Bebop is hard music to learn to play, but after serving its tough apprenticeship, bebop experts can find it easy, sleepwalking through complex pieces with the technique engaged but the spirit detached. Donald Harrison, the alto saxophonist from New Orleans who first startled UK audiences with Art Blakey's Jazz Messengers, takes the opposite approach. During his London shows in the Candid jazz festival, he and his quintet reworked one of the most familiar repertoires in jazz - the Kind of Blue era of Miles Davis - with a scalding relish.
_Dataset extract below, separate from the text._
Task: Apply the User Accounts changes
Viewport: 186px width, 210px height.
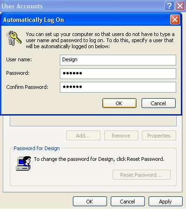Action: (165, 202)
Harrison's sound scatters soulful slurs, squawky high-register sounds and a Rollins-like fondness for manipulating repeated melodic fragments with a boppish fluency rooted in Charlie Parker. That chemistry put the performance in a different timbral and dynamic world to the nonchalant hipness of the Miles Davis quintet Harrison was celebrating. And the brassy impulsiveness and heated sound of his 19-year-old cousin Christian Scott on trumpet was only occasionally reminiscent of Davis's glowering reserve.
Harrison was backed up by a fine rhythm section that consisted of Jason Rebello (piano) and Orlando Le Fleming (bass), plus a young drummer, OC Davis, who at times sounded uncannily like Davis's Jimmy Cobb. They kept a supportive pressure on the front players, with Rebello inspired as both a sounding board for the others and an adventurous soloist.
Harrison's Kinda New was a fiercer and more urgent exploration of the All Blues vamp. It featured a long alto solo from the leader, with brittle high sounds, flowing runs and preoccupied, whirring trills. Freddie Freeloader brought a flaring trumpet break from Scott, while Harrison, yelling encouragement in his drummer's ear, soared into Charlie Parker mode in his own solo.
Rebello picked up and reshaped Harrison's phrases in Flamenco Sketches before emphasising the music's Spanish harmonic roots. A breakneck fast-bop phrase-swapping exchange between the two horns finally brought the house down. Great individual performances, but a true ensemble gig at heart.